The comorbidity of patients on haemodialysis is directly related to the type of vascular access. The risk of complications increases with the use of central venous catheters compared to arteriovenous fistulas.1 Infections are the most frequent and serious complications associated with them.2 They tend to be the cause of withdrawal and of serious events such as osteomyelitis, endocarditis, thrombophlebitis and death among between 5% and 10% of patients with catheters.3 The common pathogens that cause infections in haemodialysis tend to be gram-positive cocci (Staphylococcus epidermidis and Staphylococcus aureus).4 Gram-negative organisms and fungi are less frequent. Below, we describe an epidemic outbreak in a haemodialysis centre caused by an unusual pathogen, namely Pantoea agglomerans (PA). Cases caused by this bacillus have been recorded in oncology units5 and in patients with chronic kidney disease on peritoneal dialysis, but not outbreaks in haemodialysis patients.

We present a PA bacteraemia epidemic outbreak in a haemodialysis centre.

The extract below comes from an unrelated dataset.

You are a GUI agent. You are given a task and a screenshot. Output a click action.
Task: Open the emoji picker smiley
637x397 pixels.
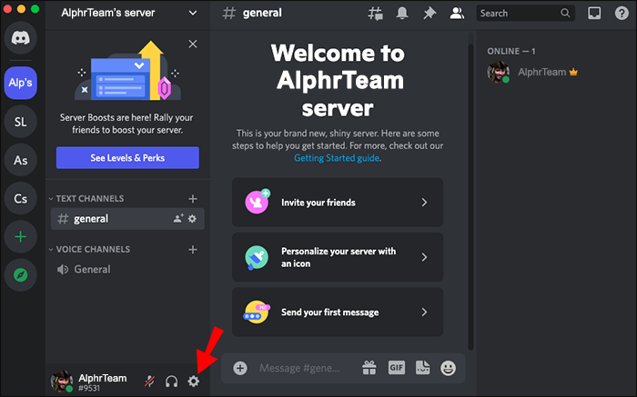click(x=448, y=368)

Suspicion arose following the appearance, in the same week, of three cases of bacteraemia caused by a microorganism not described in haemodialysis, in patients from different shifts, on different dialysis machines and with different nursing staff.

Of a total of 30 patients, three people (two women and one man) were affected, with a mean age of 50 ± 15 years (clinical description of the patients in Table 1). All of them were carriers of permanent jugular venous catheters. In view of the striking clinical symptoms, with onset during the first hour of treatment, with poor general condition, fever of up to 40 °C, severe hypertension accompanied by vomiting in two of the cases, haemodialysis was disconnected and vancomycin 1 g and gentamicin (3−5 mg/kg/post-session) were administered empirically and intravenously. In view of the lack of clinical improvement, the patients were transferred to the referral hospital.

Table 1.

Clinical description of the patients.

Patients  Age  Chronic kidney disease aetiology  Time on dialysis  Vascular access  Immunodepression status 
Case 1, woman  48 years old  Chronic pyelonephritis  14 years  TCVT  Yes 
Case 2, woman  84 years old  Angiosclerosis  7 years  TCVT  No 
Case 3, man  70 years old  Angiosclerosis  22 years  TCVT  Yes 

TCVT: tunnelled central venous catheter.

Peripheral blood cultures were taken from the catheters, as was a sample from the vascular access orifice, pharyngeal and perianal exudates, growing only in peripheral blood cultures of all the PA cases, replacing the empirical antibiotic therapy given to the patients with meropenem 1 g post-dialysis for a total of 10 days, with resolution of the infectious symptoms and no complications during hospitalisation. The cases were reported to the healthcare authorities. An epidemiological investigation and microbiological study were undertaken of the unit, cultures of treated waters for haemodialysis, dialysis liquid, bicarbonate buffer, dialyser and vascular line connections, of the connections between these and the drainage tubes (hansens), of the drainage tubes and the anti-reflux valves of the dialysis machines, as well as of the mains water drains, the last link in the chain, where PA was ultimately found to be growing. The hypothesis was that nursing staff were the vector of the pathogenic microorganism, after being in contact with the mains water and then handling the vascular accesses. In view of the results obtained, and following a proper disinfection of the unit’s entire haemodialysis circuit and water drains, and after the nursing protocols for the handling of venous accesses had been updated, no further cases were recorded.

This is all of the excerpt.